=== STATED TASK A ===
Please return everything in the A/C controls thread from "I don't know how to change" down to "the temp numerically?", with no changes.

# air con/heat controls



## ChevyGuy (Dec 13, 2014)

There are two types of A/C controls - the "manual" and the "automatic". Since you have a LTZ, I'd think it would be the automatic. When you move the control, you should see the temp and fan speed show up on the radio. (Assuming it's still the stock radio). Is that not happening? What happens if you change the fan speed?


----------



## Black Tammy (Jul 8, 2019)

Yes, the auto works great and has all summer. I can also go in and set controls manually using the mode button. That's where I tried to get my windows de-fogged many times this summer. Finally I realized the only way to keep my windows from fogging up is to use the auto setting, which now, in the summer, involves air conditioning. Now that's it's getting cold, I want to change my auto setting to involve heat, not air conditioning. The manual says that you should push auto button and then set the temperature. I don't know how to set the temperature, for the auto setting. That's my question. I'd like to stay with the auto setting, since the defrosting doesn't work worth a darn. I may have to take the car to the dealership. There may be something wrong with the temp control. It seems to me that if I just turn on the fan and nothing else, turning the temp control knob to red, should cause heat to come out of the vents. It does not.


----------



## Blasirl (Mar 31, 2015)

See section 8-3, about 1/2 way into the manual.



https://my.chevrolet.com/content/dam/gmownercenter/gmna/dynamic/manuals/2012/chevrolet/cruze/2012_chevrolet_cruze_owners.pdf


----------



## Black Tammy (Jul 8, 2019)

I really appreciate that but I have that manual and that's exactly where the source of my puzzlement lies; page 8-4 says 
"To place the system in automatic
mode do the following:
1. Press AUTO.
2. Set the temperature. Allow the
system time to stabilize. Then
adjust the temperature as needed for best comfort."
I don't know how to change the temperature other than with the red/blue temp knob, which does nothing when I move it. Maybe it's not functioning correctly or is there a way to set the temp numerically?


----------



## Blasirl (Mar 31, 2015)

And how long do you wait to decide that it's not working?

Put on high heat and drive for at least 5 minutes, or put on cold with the AC button on and drive for 5 minutes. What do you get?


----------



## Blasirl (Mar 31, 2015)

No air from vents!


----------



## Black Tammy (Jul 8, 2019)

Blasirl said:


> And how long do you wait to decide that it's not working?
> 
> Put on high heat and drive for at least 5 minutes, or put on cold with the AC button on and drive for 5 minutes. What do you get?

=== STATED TASK B ===
In the listing, rewrite everything from the line containing "The width and" down to the line containing "[x=326, y=105]", replacing "screenshot" with "screen capture" and leaving all else as it is. Give only those lines.

=== DATA LISTING ===
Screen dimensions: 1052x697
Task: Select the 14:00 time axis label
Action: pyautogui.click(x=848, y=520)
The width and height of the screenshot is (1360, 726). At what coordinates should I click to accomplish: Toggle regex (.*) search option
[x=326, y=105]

---

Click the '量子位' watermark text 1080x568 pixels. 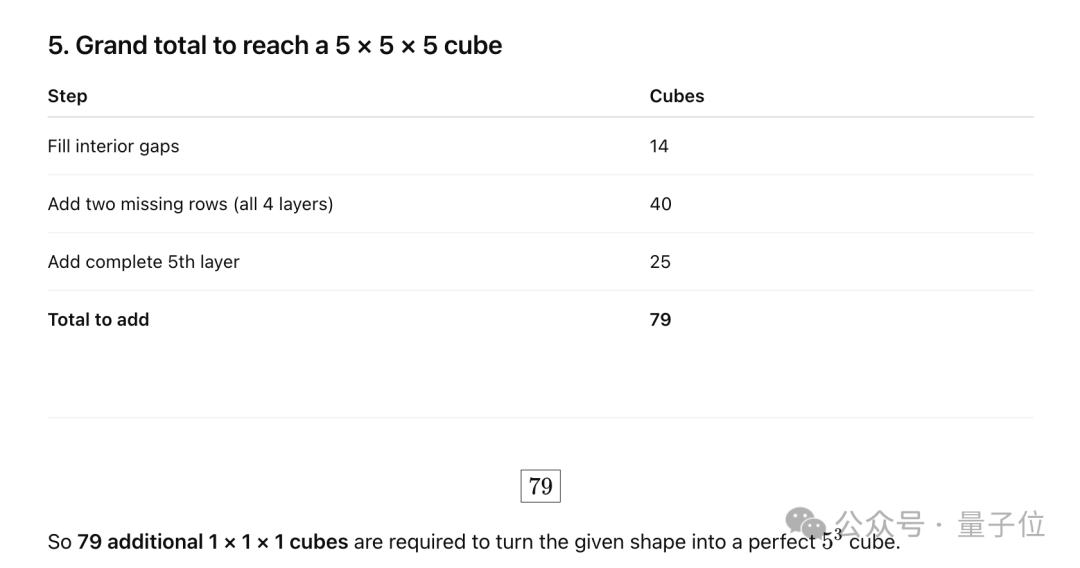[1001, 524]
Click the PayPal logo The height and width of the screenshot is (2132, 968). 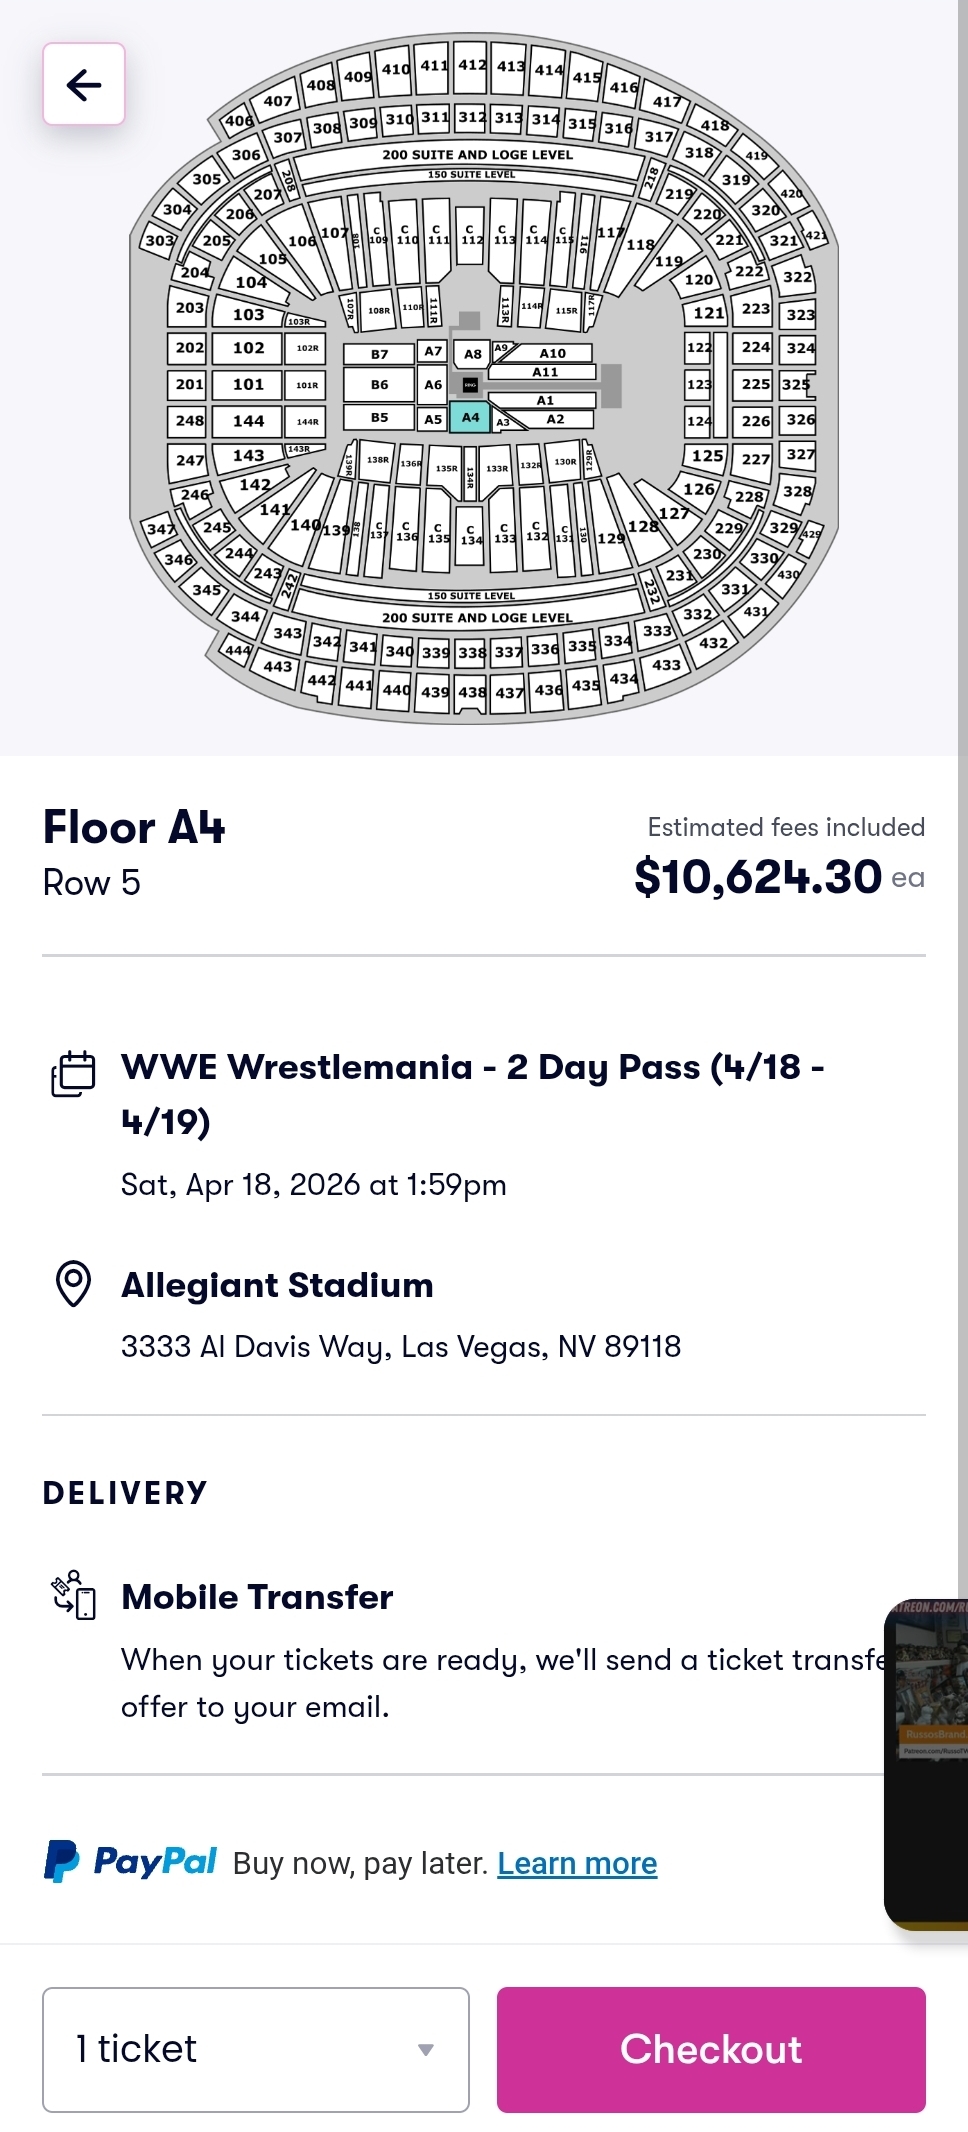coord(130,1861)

=== PROBLEM SOLUTION A ===
I don't know how to change the temperature other than with the red/blue temp knob, which does nothing when I move it. Maybe it's not functioning correctly or is there a way to set the temp numerically?

=== PROBLEM SOLUTION B ===
The width and height of the screen capture is (1360, 726). At what coordinates should I click to accomplish: Toggle regex (.*) search option
[x=326, y=105]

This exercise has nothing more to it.